◆ **Yapılacak İşler**
(1) Aşağıdaki ifadelerin, kadınlar üzerine yapılan tartışmaları anlatan metinle uyuşup uyuşmadığını belirtiniz. Her ifade için evet ya da hayır deyip kararı veren sözleri metinden tırnak içinde aynen aktarınız.
(a) Çapkın ve ağır sosyalist abiler mini eteği desteklerdi.
(b) Anadolu dindarları geniş alanlarda, herkese açık bir hayat sürerdi.
(c) Bazı hanım yazarların erkek egemen düşünceye dair söyledikleri karşılık buldu.
(2) Kadınlar üzerine yapılan tartışmaları anlatan metinden "Hayatımın her döneminde" sözleriyle başlayıp "kıyafetlerle yaşayıp giderlerdi..." sözleriyle biten kısmı harfi harfine yeniden yazınız.

◆ **Metinden Bölüm**

>>>

Hayatımın her döneminde kadınlar üstüne bir tartışmaya tanık oldum. Ya etek boyları tartışılırdı, çapkın ve ağır sosyalist abiler mini etek taraftarı olurdu. Ya da arka mahallenin asileri mutaassıp gelenek göreneklere uymaya çalışırlardı.
Kentin tuzu kuru orta sınıfları, kapitalist sistemlerde kadın cinsiyetinin bir meta olarak kullanılmasını teoride konuşurlar, pratikte örtülü maçoluğun altında sakil bir zamparalıkla iki seksen yatarlardı.
Kızgın, baskıcı bir Batıcılığın öteleyip incittiği Anadolu dindarları ise kendi içlerine kapanmış, dar alanlarda seçtikleri kıyafetlerle yaşayıp giderlerdi...
***
Daha sonra muhafazakâr olarak tanımlanan kentli toplumsal kesimdeki tartışmalar geldi. Örtünmenin biçimleri, boyu, şusu busu gündeme çıktı. Ellerinde cetvelleriyle 'kumaş ölçen allâmeler' neyin dindarlık neyin başka bir şey olduğunu anlattı durdu... Saçını şöyle örtenler, böyle giyinenler eleştirildi. Bazı hanım yazarlar iki farklı, eski-yeni Türkiye'de de hâkim olan erkek egemen düşünceye işaret ettiler ama söyledikleri güme gitti.

<<<

◆ **Satırlardan Alıntılar**
>>>

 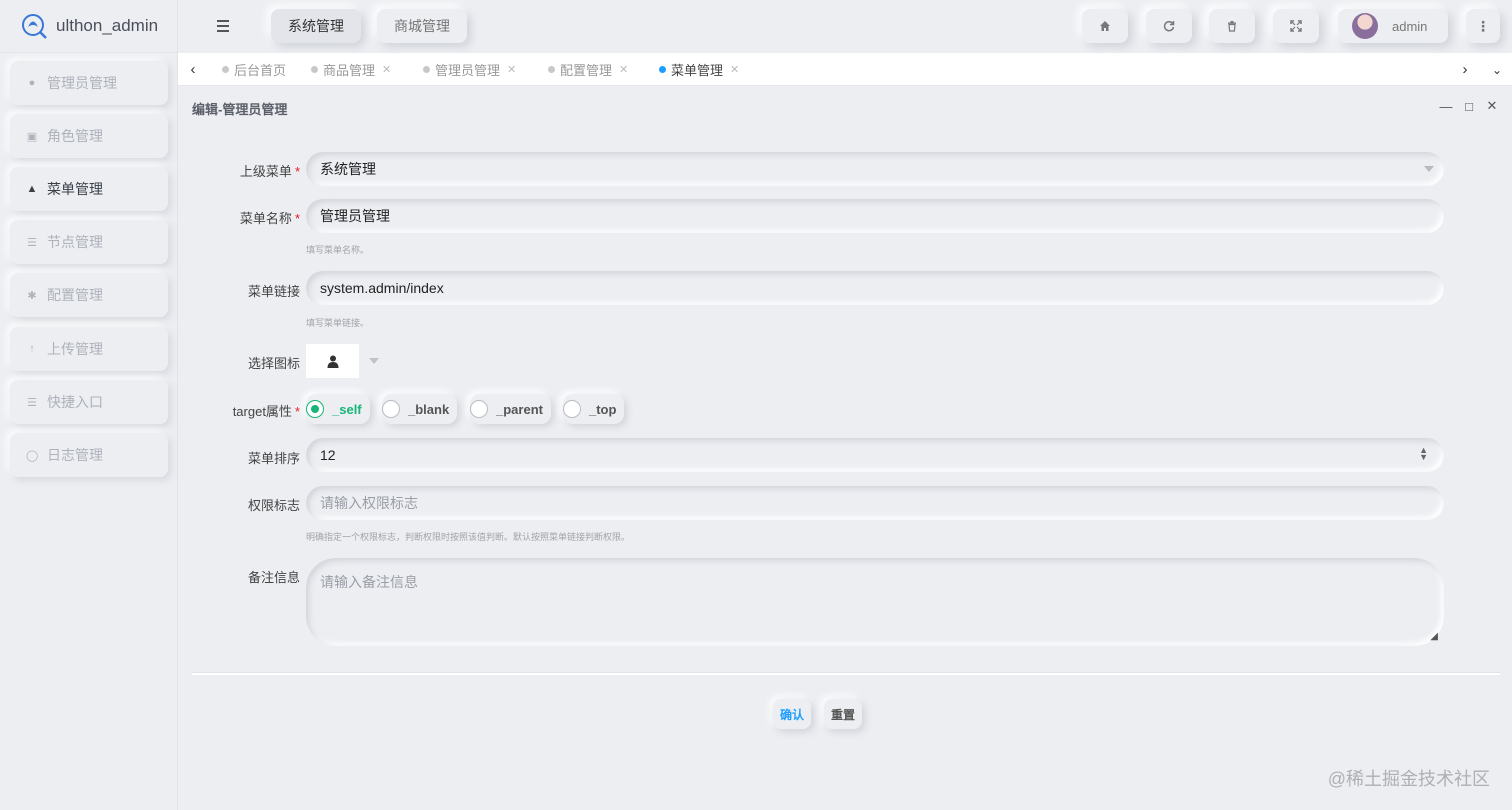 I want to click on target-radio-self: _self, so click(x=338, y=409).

<<<
>>>

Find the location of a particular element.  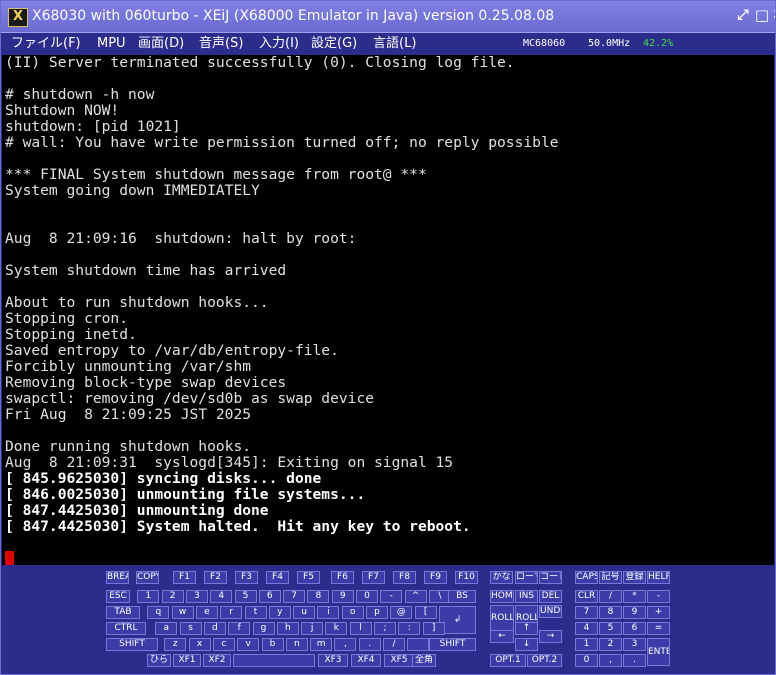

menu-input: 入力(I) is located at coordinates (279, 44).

<<<

◆ **Sırasıyla Cevaplar**
(1)
(a) Evet: "çapkın ve ağır sosyalist abiler mini etek taraftarı olurdu"
(b) Hayır: "kendi içlerine kapanmış, dar alanlarda seçtikleri kıyafetlerle yaşayıp giderlerdi"
(c) Hayır: "ama söyledikleri güme gitti"

(2)
Hayatımın her döneminde kadınlar üstüne bir tartışmaya tanık oldum. Ya etek boyları tartışılırdı, çapkın ve ağır sosyalist abiler mini etek taraftarı olurdu. Ya da arka mahallenin asileri mutaassıp gelenek göreneklere uymaya çalışırlardı.
Kentin tuzu kuru orta sınıfları, kapitalist sistemlerde kadın cinsiyetinin bir meta olarak kullanılmasını teoride konuşurlar, pratikte örtülü maçoluğun altında sakil bir zamparalıkla iki seksen yatarlardı.
Kızgın, baskıcı bir Batıcılığın öteleyip incittiği Anadolu dindarları ise kendi içlerine kapanmış, dar alanlarda seçtikleri kıyafetlerle yaşayıp giderlerdi...